Apache Phoenix is an open source, massively parallel, relational database engine supporting OLTP for Hadoop using Apache HBase as its backing store. It is a SQL abstraction layer for interacting with HBase. Phoenix translates SQL to native HBase API calls. Phoenix provide JDBC/ODBC and Python drivers.
Need for Apache Phoenix
Hive is added into Hadoop Eco-system to maintain and manage structured data in Hadoop and it also provide an SQL like dialect HiveQL to query the tables in Hive data warehouse. But hive doesn’t provide record level operations such as insert, update and delete operations.
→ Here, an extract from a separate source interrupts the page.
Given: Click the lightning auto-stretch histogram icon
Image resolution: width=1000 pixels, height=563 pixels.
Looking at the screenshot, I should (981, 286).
To overcome this drawback of hive, HBase is brought into Hadoop eco-system to support record level operations. But HBase shell supports only HBase commands such as ‘scan’, ‘get’, ‘put’, ‘list’ to query entire table, to get a row, put a row and for listing tables etc. respectively. Thus HBase introduced its own set of commands and doesn’t support famous SQL interface.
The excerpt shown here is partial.